NEW YORK (Reuters Health) - New research from Spain confirms the benefit of a Mediterranean diet to a healthy heart.

In an analysis of more than 40,000 Spanish adults followed for an average of 10 years, researchers found that sticking to a Mediterranean diet significantly reduced the risk of a first heart attack or other heart disease-related event.

Specific components of a Mediterranean diet differ from region to region but, generally, the key features include high consumption of olive oil, plant-based foods such as fruits, vegetables, legumes, whole-grain cereals, nuts and seeds. Fish is favored over other meat sources with relatively low consumption of red meat. Alcohol, especially red wine, and dairy products are used in moderation.

For years, evidence has been accumulating regarding the protective effects of a Mediterranean diet against heart disease, Genevieve Buckland and associates at the Catalan Institute of Oncology in Barcelona note in the American Journal of Epidemiology.

Studies of varying sizes and designs have shown that a Mediterranean diet can reduce the risk of death in people who've had a heart attack, curb the risk of stroke, and boost survival in people living with heart disease, they note.

However, Buckland and associates were concerned that weaknesses in previous research limited the strength of conclusions. To investigate further, they used data collected between 1992 and 2004 from 41,078 healthy men and women from five Spanish centers involved in the 10-country European Prospective Investigation into Cancer and Nutrition, or EPIC, study.

The participants, whose average age was 49 at enrollment, provided information on what and how much they ate. The researchers also took body measurements, asked about behaviors such as smoking and physical activity, and medical history.

Each participant was given a score on an 18-point scale based on how closely their diet adhered to the Mediterranean ideal; the higher the score, the higher the adherence.

During an average follow-up of 10.4 years, 609 of the study participants suffered a heart attack or severe chest pain called unstable angina requiring intervention. Nine of them died.

When the researchers compared these heart events with Mediterranean diet scores and adjusted for confounding factors, they found that the higher the score (and adherence to the Mediterranean diet) the lower the risk of heart disease.

Specifically, high adherence, compared with low adherence, to the Mediterranean diet was associated with a 40 percent reduced risk of a first heart disease-related event, they report.
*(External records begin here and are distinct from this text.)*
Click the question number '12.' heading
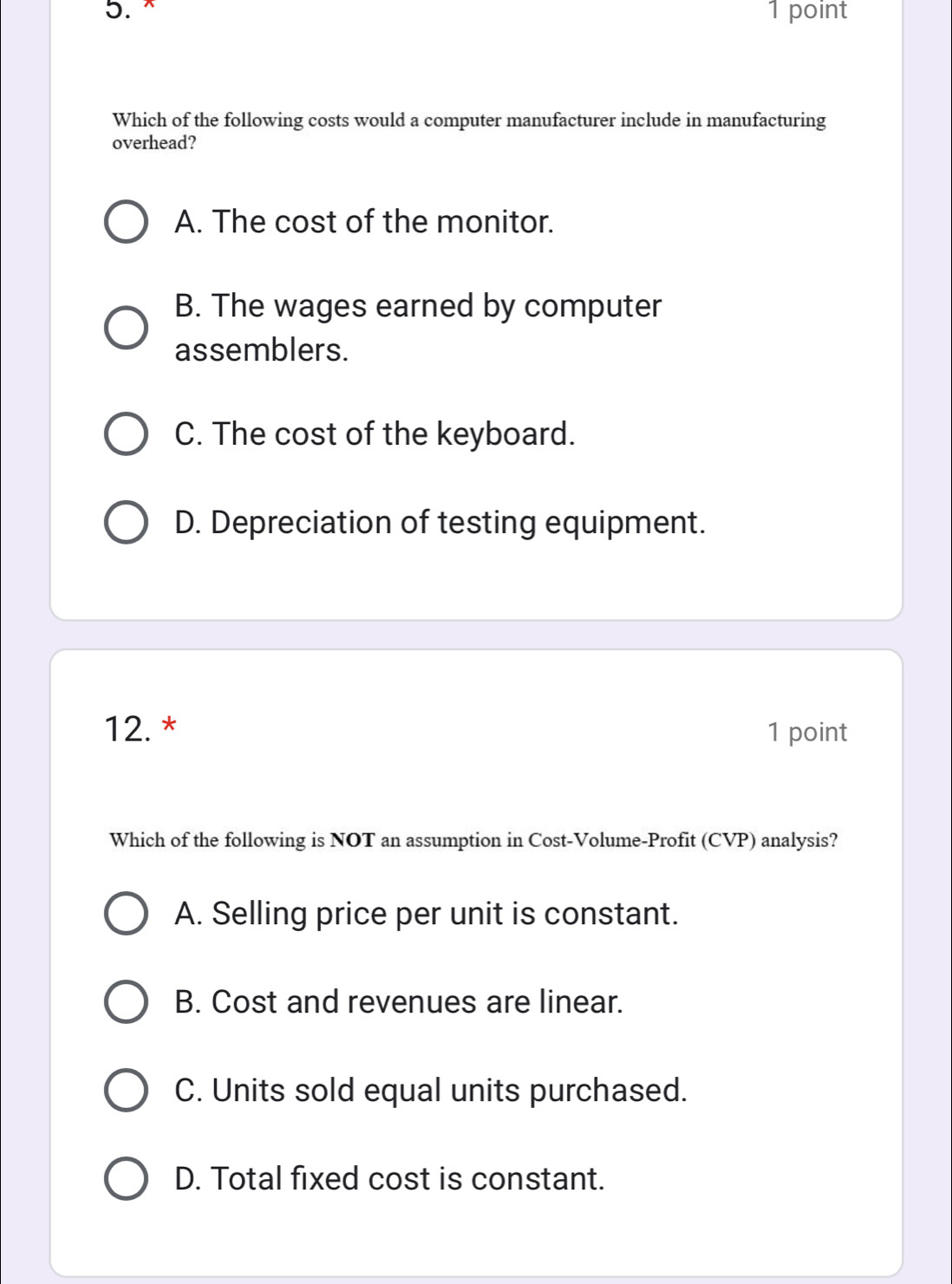[x=126, y=730]
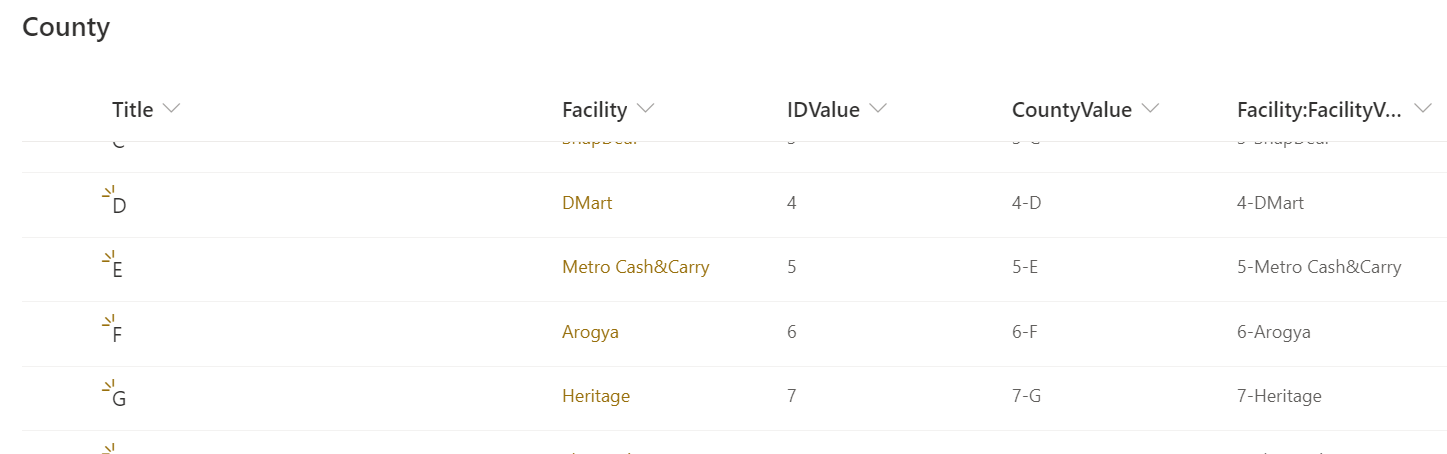Open the IDValue column chevron menu

(x=878, y=109)
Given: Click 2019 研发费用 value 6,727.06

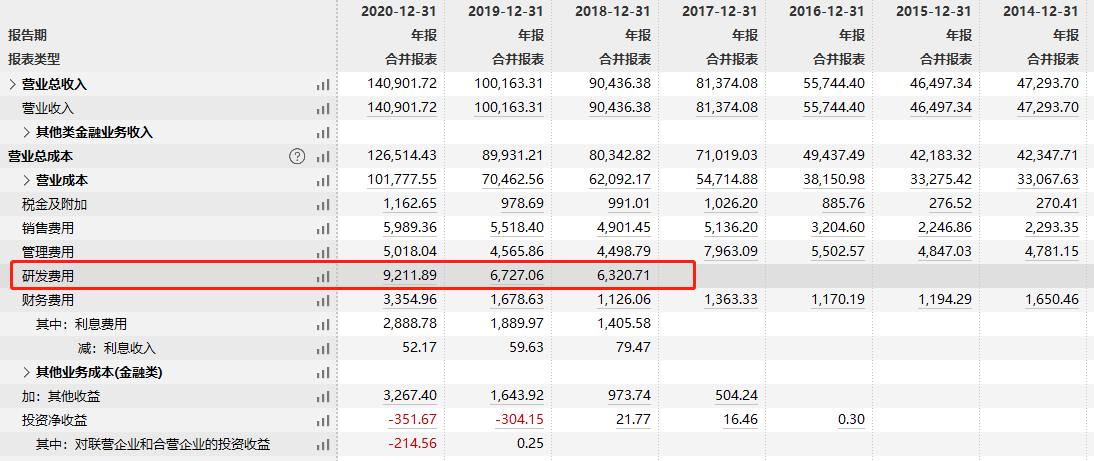Looking at the screenshot, I should 514,276.
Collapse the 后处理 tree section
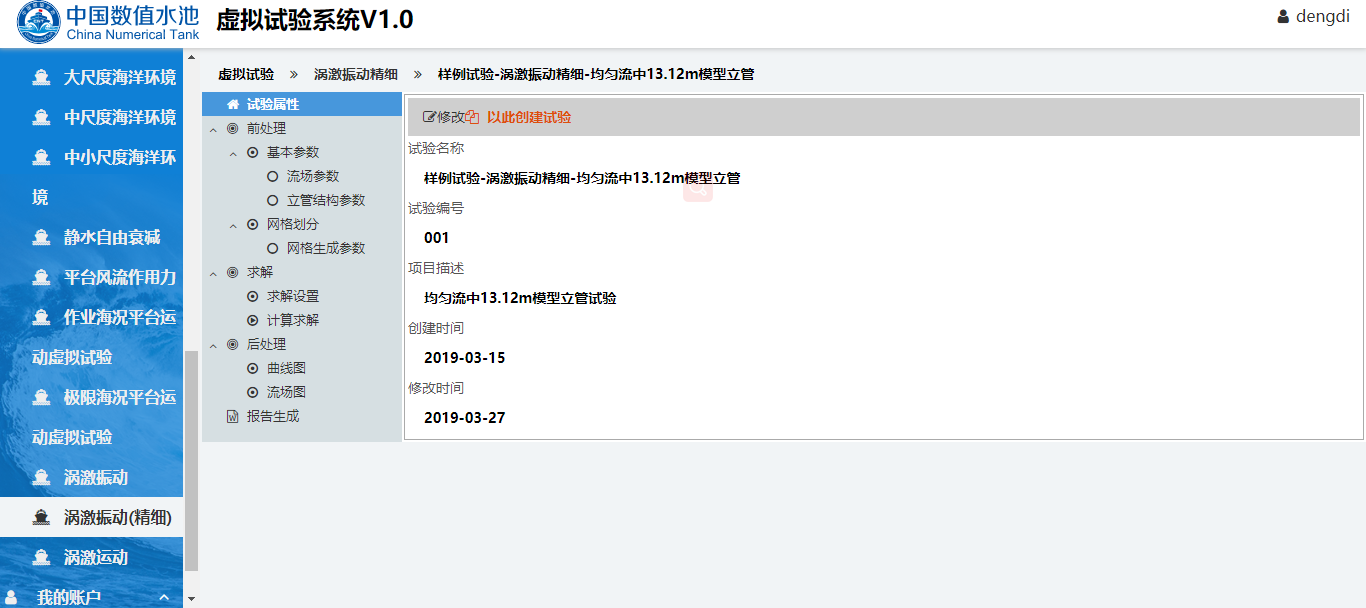The image size is (1366, 608). [x=213, y=345]
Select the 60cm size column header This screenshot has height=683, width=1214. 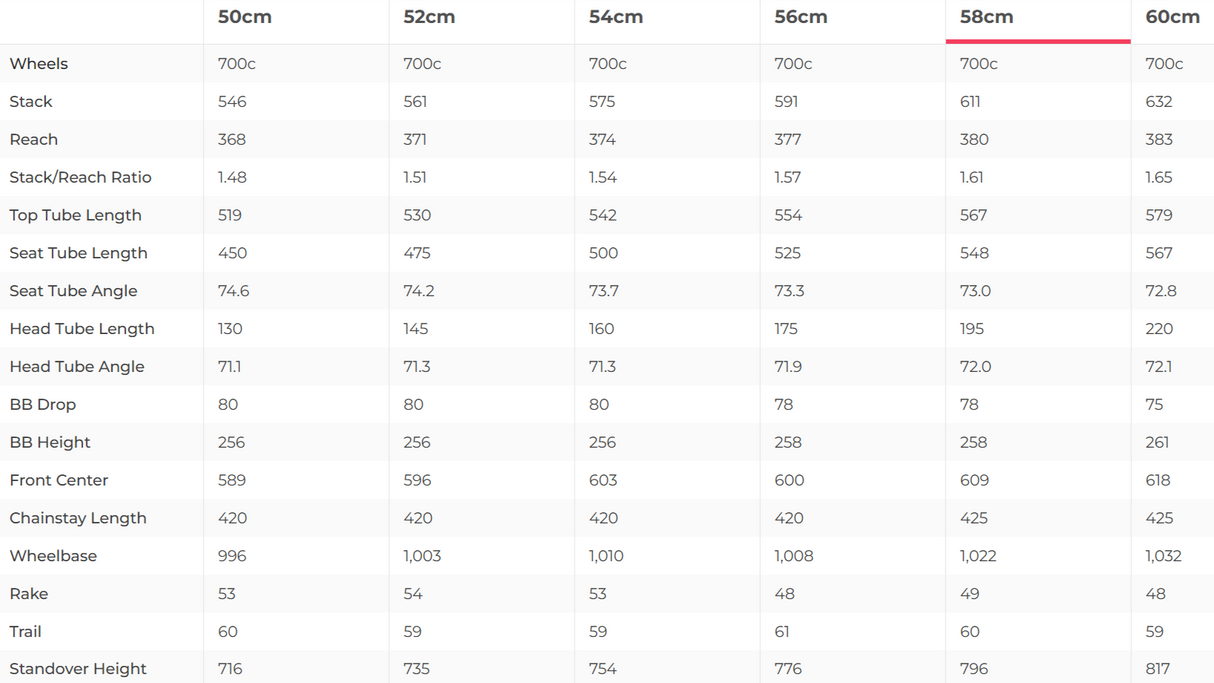[x=1172, y=17]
Heart disease is a top killer worldwide, accounting for roughly 30 percent of all deaths, equal to approximately 17 million deaths annually, the investigators note. Nearly half of these deaths are due to heart disease.

It's thought that 80 percent of heart attacks and related events could be prevented by modifying behaviors -- like adopting a healthy diet. And the current study suggests that drastic diet changes may not be necessary.

Each 1-unit increase in the Mediterranean diet score was associated with a 6 percent reduced risk of heart disease, Buckland and colleagues report. Even a 2-unit increase in Mediterranean score, "which required less drastic and more feasible dietary changes, has a protective effect," they report.

The researchers say more study is needed to pinpoint key protective components of the Mediterranean diet and how these components confer their protective effects.

In the meantime, however, their results add to a growing body of evidence pointing to the heart health benefits of a diet rich in olive oil, plant-based foods, and fresh fish and low in red meats.